[Zope] charset from forms input

Dieter Maurer dieter@handshake.de
Thu, 14 Dec 2000 21:27:11 +0100 (CET)


Matt writes:
 > ... browser does not send "charset" parameter for "form" data ...

 > POST /hi HTTP/1.0
 > ...
 > 
 > Content-type: multipart/form-data;
 > boundary=---------------------------17670043309955870831526446972
 > Content-Length: 180
You should not expect a "charset" parameter to the
"multipart/form-data" content type.
The parameter can appear in each single part (when applicable)
not the multipart wrapper.

HTML 4.0 specifies:
   As with all multipart MIME types, each part has an optional
   "Content-Type" header that defaults to "text/plain". User agents
   should supply the "Content-Type" header, accompanied by a
   "charset" parameter. 


 > ... detecting used charsets ...
We use UTF-8 and ISO-8859-1 encodings.

Our experience is, that browsers use the encoding for form posts
that they used to display the form itself.
Of cause, the browser must have been explicitly told, which
encoding it has to use for form rendering.

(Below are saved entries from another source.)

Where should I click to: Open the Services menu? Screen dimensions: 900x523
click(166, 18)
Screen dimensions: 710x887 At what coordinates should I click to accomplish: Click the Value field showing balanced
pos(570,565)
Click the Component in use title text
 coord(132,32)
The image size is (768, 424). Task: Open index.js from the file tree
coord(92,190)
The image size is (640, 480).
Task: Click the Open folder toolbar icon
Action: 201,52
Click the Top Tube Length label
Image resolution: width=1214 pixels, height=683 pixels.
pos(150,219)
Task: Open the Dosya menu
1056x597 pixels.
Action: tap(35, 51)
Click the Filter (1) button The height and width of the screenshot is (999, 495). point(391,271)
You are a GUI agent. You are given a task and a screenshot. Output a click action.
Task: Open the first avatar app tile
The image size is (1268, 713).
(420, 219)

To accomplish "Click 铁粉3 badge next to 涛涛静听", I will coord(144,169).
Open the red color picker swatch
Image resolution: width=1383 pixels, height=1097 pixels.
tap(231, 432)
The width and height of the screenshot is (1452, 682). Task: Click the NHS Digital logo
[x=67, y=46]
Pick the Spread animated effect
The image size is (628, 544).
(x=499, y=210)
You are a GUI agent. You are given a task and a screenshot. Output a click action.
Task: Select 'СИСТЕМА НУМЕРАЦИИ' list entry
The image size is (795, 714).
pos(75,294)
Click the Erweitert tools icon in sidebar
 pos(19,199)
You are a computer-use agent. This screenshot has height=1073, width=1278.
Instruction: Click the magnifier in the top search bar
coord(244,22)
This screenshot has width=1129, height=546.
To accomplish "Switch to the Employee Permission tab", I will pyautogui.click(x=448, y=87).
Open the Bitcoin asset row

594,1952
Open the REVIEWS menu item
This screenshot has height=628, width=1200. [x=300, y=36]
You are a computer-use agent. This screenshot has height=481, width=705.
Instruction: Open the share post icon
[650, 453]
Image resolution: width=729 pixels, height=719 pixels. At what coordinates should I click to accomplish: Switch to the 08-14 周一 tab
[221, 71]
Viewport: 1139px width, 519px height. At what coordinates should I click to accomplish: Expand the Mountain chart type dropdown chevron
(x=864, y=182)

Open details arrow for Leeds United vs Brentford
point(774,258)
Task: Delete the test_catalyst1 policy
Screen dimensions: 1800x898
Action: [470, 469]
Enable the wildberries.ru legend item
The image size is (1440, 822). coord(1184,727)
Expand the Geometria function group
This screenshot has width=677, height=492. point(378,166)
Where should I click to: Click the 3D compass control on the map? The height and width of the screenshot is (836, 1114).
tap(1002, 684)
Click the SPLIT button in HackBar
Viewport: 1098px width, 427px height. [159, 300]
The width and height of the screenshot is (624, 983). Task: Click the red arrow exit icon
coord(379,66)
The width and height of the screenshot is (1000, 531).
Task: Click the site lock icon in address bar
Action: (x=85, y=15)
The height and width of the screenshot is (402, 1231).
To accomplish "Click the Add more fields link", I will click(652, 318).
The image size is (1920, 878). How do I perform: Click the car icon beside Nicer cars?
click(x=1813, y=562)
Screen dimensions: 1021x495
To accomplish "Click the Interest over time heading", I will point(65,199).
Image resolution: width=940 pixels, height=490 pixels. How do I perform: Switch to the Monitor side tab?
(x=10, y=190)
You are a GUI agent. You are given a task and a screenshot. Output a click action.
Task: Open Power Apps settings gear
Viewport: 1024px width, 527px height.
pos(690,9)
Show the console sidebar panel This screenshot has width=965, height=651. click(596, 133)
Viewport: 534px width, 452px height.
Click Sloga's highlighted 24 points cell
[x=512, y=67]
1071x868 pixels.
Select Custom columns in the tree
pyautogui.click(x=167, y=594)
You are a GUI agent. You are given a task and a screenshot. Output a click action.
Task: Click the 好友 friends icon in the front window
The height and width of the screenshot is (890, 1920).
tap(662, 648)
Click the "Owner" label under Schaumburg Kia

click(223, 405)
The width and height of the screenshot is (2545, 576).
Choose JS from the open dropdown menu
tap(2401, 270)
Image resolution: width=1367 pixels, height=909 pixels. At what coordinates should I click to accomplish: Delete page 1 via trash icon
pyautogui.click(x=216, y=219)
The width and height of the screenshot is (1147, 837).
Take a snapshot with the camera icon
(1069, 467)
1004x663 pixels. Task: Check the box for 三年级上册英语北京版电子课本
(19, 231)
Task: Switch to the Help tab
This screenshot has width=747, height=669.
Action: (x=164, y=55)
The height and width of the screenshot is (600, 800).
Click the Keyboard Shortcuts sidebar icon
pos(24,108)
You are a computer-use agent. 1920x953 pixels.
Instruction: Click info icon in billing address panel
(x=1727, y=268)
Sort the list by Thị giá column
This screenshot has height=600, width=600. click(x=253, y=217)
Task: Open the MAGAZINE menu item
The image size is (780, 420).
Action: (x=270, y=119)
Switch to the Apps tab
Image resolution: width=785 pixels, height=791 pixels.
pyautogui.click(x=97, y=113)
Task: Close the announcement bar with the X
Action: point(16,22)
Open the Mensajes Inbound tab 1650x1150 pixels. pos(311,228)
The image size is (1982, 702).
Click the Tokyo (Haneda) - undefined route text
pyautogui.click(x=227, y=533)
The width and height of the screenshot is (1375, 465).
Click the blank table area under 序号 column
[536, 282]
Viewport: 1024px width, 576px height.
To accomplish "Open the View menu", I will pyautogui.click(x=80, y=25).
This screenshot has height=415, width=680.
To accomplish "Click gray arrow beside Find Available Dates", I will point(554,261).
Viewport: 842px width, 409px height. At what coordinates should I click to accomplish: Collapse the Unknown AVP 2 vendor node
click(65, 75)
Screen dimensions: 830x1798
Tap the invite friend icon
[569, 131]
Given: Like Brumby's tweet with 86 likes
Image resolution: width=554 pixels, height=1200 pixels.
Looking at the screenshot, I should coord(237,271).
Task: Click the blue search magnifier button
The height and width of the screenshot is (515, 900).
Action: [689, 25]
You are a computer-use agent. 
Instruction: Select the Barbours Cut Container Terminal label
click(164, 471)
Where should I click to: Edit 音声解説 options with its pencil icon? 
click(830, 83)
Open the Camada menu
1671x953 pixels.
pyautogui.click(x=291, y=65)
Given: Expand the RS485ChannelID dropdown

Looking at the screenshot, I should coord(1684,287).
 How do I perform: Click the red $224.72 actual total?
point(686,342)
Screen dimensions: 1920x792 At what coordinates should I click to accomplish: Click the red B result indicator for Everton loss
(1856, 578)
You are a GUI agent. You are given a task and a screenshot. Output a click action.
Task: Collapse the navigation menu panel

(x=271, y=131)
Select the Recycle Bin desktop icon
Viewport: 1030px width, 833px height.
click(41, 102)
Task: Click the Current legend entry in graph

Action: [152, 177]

Otherwise,
it uses the default encoding (defined by the user).

To be precise:
  If we send a page (containing a form) to a browser
  with a "Content-Type: text/html; charset=UTF-8" HTTP header,
  then we will get the form data back in an UTF-8 encoding.

  If the page has instead a
  Content-Type: text/html; charset=ISO-8859-1" HTTP header,
  the delivered form data is encoded in ISO-8859-1.

This is as I would expect it to be.



Dieter